Commitment, job behaviour, and attitudes are studied through surveys and interviews among managers, employees and customers. Studies are carried out in bus companies operating under a competition tendering scheme, before and after tendering processes, and in companies operating in a market without competition. Questionnaires used in the employee surveys are organizational commitment scales (affective, continuance and normative commitment) by Allen & Meyer (1990), the driver behaviour scales by Özkan & Lajunen (2005), the organizational service orientation questionnaire by Schneider, White & Paul (1998), and a questionnaire from an earlier study about job satisfaction in bus companies. Customer satisfaction surveys use instruments developed by the bus companies. Interviews about competition processes and their consequences are conducted with managers who are responsible for the handling of contracts, as well as bus drivers and employee representatives.
Based on the results, we will discuss how tendering processes should be designed in order to enhance commitment and to avoid negative consequences for job related behaviour. One of the challenges is seen in the peculiarity of competition in public transport requiring highly committed employees ? in order to attain high service quality ? at the same time as a large number of staff face a high risk of loosing their jobs.

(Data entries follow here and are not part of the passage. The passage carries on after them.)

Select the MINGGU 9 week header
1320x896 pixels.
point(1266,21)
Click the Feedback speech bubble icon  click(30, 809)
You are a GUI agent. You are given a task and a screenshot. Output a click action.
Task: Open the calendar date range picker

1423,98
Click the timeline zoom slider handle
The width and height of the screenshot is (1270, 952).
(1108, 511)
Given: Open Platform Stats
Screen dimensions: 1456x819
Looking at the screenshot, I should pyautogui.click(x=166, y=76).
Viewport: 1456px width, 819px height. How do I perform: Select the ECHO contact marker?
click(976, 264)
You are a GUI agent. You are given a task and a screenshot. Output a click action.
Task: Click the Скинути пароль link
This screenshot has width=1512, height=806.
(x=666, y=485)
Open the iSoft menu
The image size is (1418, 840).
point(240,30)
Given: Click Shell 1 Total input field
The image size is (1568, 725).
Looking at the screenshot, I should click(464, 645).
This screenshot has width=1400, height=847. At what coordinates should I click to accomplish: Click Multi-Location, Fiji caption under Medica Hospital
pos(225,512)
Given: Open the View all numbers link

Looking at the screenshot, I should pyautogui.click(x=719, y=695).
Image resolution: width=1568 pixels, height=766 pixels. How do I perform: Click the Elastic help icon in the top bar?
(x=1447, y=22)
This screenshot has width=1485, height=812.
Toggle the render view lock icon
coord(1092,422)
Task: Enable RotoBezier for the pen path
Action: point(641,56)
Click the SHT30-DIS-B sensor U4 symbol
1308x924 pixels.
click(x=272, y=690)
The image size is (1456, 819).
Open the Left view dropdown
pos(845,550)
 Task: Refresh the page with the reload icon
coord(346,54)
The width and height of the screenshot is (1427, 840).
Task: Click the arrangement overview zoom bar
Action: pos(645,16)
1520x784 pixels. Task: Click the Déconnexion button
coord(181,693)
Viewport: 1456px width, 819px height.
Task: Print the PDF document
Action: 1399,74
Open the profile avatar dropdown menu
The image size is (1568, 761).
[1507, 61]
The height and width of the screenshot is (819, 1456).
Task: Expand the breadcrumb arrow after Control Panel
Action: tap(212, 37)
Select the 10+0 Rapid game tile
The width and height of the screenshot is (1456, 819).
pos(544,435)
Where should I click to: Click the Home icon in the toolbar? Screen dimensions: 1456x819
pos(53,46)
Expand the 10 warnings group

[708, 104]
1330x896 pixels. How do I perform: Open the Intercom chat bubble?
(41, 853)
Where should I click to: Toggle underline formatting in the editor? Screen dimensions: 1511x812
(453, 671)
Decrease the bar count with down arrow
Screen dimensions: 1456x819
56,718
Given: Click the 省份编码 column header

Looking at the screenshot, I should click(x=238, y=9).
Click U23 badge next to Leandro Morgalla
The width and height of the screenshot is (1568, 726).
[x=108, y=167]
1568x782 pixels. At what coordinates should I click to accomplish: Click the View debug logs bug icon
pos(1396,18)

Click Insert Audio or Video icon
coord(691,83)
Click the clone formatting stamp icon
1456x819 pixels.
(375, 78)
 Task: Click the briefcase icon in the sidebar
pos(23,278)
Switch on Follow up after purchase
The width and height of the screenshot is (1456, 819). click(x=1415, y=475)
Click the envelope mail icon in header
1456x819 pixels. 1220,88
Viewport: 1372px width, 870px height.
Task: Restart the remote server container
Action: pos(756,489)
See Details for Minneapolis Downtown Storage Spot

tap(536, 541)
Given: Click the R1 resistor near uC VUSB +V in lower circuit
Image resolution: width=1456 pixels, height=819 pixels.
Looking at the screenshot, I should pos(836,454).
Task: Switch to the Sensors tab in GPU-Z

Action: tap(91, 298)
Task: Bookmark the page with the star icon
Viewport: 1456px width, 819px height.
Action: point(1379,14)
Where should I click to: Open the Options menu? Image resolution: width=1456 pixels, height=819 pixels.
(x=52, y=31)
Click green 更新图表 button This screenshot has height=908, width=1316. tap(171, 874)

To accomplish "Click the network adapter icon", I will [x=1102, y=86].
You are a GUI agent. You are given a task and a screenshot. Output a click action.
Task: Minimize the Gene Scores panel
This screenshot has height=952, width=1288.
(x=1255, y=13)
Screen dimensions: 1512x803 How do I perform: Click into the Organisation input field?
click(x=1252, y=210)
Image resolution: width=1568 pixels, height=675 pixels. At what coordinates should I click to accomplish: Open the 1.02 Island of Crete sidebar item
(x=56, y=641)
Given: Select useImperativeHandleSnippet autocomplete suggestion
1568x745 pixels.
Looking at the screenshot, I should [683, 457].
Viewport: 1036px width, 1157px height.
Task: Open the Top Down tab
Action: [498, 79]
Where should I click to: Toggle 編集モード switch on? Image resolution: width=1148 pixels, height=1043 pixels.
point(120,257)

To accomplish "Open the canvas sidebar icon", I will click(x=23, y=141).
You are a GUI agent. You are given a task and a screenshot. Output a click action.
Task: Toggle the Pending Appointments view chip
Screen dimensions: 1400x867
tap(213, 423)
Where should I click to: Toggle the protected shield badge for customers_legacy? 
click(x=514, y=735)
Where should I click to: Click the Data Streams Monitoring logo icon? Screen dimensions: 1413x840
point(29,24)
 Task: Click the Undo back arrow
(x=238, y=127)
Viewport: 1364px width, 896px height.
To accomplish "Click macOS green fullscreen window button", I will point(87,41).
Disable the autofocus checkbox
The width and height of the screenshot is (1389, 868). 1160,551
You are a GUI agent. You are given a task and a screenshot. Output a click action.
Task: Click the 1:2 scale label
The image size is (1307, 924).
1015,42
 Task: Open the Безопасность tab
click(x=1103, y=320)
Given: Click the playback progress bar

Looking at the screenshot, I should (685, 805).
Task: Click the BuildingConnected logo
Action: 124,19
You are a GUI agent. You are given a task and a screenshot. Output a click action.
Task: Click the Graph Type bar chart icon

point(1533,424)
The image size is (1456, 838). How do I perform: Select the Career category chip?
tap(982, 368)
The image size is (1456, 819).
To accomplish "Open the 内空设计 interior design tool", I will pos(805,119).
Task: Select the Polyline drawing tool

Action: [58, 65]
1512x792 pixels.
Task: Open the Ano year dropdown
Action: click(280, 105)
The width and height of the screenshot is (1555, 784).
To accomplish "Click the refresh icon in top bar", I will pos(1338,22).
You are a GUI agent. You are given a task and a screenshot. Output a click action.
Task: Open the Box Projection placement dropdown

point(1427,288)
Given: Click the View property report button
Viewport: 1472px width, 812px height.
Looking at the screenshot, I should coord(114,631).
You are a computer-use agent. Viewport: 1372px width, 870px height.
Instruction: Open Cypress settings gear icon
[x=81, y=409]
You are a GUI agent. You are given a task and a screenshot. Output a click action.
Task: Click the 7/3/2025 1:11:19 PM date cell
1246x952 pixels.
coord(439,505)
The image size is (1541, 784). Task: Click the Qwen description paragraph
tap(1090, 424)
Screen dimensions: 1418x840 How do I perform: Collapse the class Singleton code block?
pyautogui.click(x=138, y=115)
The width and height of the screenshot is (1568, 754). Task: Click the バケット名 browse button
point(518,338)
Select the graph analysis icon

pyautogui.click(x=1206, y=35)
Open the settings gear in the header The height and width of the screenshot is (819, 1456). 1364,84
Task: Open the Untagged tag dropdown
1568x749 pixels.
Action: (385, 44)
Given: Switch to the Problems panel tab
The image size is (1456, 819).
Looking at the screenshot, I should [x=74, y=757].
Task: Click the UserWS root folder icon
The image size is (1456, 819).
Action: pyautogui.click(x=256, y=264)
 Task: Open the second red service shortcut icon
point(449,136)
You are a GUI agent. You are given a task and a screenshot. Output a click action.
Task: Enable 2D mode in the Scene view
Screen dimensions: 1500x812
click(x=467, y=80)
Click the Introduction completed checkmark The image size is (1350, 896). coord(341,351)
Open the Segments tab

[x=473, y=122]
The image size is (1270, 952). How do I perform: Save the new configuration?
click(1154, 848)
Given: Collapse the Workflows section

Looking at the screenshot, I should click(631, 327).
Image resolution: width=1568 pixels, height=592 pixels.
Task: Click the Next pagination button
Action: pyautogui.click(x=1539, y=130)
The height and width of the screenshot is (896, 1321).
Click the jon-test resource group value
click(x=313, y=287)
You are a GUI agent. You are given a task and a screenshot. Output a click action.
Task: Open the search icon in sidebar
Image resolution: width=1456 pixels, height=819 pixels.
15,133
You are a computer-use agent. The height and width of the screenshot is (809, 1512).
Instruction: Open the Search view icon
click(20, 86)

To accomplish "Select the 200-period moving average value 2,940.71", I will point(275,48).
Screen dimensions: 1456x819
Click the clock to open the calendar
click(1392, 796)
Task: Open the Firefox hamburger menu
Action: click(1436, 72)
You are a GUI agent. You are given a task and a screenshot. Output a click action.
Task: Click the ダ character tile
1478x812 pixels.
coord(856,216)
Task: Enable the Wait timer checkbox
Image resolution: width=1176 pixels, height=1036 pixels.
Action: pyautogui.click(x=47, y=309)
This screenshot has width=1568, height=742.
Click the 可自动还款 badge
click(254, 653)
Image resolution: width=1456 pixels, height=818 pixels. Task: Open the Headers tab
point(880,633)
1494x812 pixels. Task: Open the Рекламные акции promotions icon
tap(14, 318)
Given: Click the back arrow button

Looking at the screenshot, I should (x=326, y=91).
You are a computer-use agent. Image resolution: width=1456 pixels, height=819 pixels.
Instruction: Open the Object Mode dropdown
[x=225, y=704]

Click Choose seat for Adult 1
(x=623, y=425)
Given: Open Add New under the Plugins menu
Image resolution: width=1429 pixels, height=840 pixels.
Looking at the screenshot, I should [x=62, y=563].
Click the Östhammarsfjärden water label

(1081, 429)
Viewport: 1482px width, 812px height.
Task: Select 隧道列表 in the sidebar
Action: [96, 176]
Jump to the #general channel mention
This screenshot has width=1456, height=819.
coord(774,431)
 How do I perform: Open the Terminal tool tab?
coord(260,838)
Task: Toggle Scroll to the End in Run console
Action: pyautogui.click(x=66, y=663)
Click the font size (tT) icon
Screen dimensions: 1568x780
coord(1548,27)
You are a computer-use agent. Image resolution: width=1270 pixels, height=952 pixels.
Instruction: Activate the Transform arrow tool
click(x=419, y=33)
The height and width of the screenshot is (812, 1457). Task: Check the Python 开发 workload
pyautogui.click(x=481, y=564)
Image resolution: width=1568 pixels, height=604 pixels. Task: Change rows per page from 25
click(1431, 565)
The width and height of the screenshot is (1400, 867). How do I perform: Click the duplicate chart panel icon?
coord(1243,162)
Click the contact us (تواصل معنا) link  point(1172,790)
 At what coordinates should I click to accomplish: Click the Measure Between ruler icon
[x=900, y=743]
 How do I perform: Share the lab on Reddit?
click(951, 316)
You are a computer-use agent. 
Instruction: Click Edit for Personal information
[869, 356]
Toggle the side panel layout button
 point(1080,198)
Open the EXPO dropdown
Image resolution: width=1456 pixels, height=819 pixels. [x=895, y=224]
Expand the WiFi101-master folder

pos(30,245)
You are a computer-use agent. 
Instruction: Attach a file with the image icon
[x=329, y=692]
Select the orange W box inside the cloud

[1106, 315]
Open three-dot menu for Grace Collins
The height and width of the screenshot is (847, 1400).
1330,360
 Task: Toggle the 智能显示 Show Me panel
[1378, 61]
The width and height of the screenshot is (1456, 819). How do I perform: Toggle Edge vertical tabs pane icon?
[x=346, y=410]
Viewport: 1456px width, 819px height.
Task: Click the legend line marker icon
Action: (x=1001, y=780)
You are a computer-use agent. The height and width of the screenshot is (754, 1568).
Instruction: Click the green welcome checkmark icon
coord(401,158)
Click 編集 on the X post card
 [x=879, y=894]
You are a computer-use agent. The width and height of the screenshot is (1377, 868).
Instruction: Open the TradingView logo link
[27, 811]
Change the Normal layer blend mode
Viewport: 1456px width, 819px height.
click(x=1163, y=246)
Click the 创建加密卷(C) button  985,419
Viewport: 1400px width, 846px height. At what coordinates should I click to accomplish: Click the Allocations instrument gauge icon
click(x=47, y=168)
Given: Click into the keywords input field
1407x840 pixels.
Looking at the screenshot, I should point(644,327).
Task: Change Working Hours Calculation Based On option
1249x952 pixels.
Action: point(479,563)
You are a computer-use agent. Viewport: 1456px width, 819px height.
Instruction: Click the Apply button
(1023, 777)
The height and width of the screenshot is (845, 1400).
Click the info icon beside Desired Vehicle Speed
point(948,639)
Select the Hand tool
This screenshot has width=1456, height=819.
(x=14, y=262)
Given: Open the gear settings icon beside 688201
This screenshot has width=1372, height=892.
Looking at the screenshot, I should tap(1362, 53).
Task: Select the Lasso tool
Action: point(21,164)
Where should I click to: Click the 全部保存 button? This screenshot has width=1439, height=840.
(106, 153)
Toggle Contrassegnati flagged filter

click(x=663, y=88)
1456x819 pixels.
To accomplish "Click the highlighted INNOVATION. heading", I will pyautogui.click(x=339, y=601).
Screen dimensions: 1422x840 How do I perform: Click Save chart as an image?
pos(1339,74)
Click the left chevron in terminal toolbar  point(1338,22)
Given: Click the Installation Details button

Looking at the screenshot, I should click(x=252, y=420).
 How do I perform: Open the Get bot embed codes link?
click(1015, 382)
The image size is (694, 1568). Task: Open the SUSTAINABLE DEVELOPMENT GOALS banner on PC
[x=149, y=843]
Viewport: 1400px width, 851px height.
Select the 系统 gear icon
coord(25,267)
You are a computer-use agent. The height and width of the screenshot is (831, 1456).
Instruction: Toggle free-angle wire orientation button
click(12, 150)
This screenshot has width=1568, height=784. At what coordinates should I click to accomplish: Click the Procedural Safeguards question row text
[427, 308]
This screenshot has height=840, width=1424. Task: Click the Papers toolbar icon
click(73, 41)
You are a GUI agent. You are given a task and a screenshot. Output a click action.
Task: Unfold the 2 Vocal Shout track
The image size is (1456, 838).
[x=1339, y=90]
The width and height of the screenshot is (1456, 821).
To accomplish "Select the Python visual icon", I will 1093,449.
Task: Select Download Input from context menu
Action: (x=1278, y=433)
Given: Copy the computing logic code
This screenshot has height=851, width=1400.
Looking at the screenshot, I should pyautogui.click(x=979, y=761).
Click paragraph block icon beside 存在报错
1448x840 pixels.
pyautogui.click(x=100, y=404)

Possible solutions are seen in formal aspects of contracts, which offer employees the opportunity to get a new job in another company in case of lost competition. Additionally, criteria for economic efficiency and quality should be combined with criteria for job conditions and personnel development. Personnel development should be aimed at increasing commitment towards the profession ?bus driver?, a higher level of customer service, providing incentives for positive behaviours, and feedback between employees and management, both bottom-up and top-down.
The research is conducted at the Institute of Transport Economics in Oslo, and funded by The National Insurance Administration of Norway.